• [Exercise task]
Rewrite every line of the listing below with "column header" changed to "column heading" and nothing else altered, leaving out the pictures.

Data items
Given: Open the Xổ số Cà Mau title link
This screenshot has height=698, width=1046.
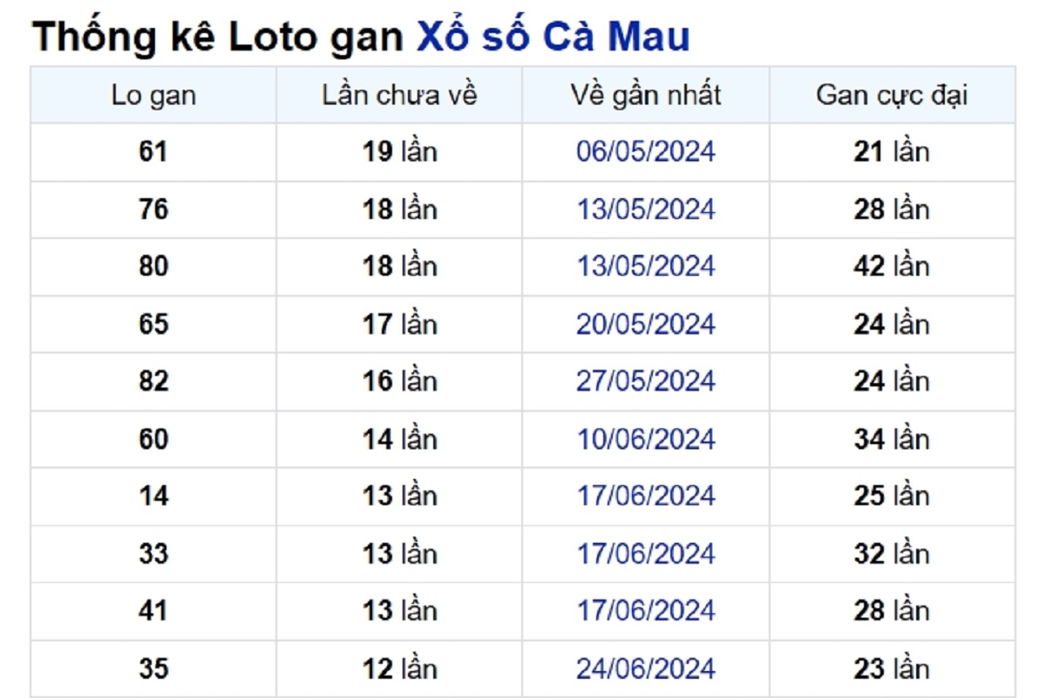Looking at the screenshot, I should [x=553, y=37].
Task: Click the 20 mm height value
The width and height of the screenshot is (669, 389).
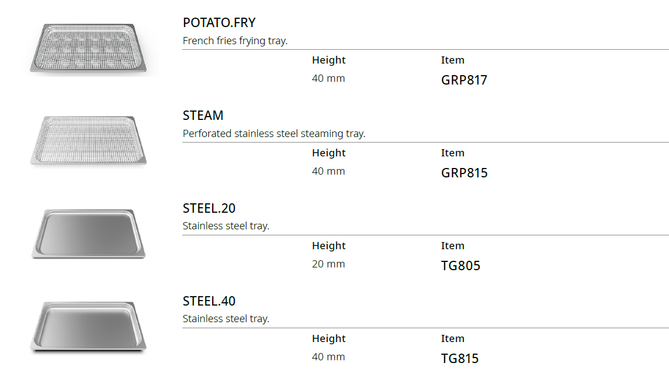Action: pos(328,264)
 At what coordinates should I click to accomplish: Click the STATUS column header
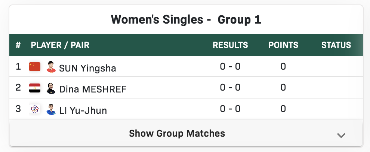[336, 45]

• [Written answer]
Given: Open the Xổ số Cà Mau title link
This screenshot has height=698, width=1046.
Looking at the screenshot, I should [x=553, y=37].
Task: Click the 20 mm height value
The width and height of the screenshot is (669, 389).
Action: pos(328,264)
 At what coordinates should I click to accomplish: Click the STATUS column heading
[336, 45]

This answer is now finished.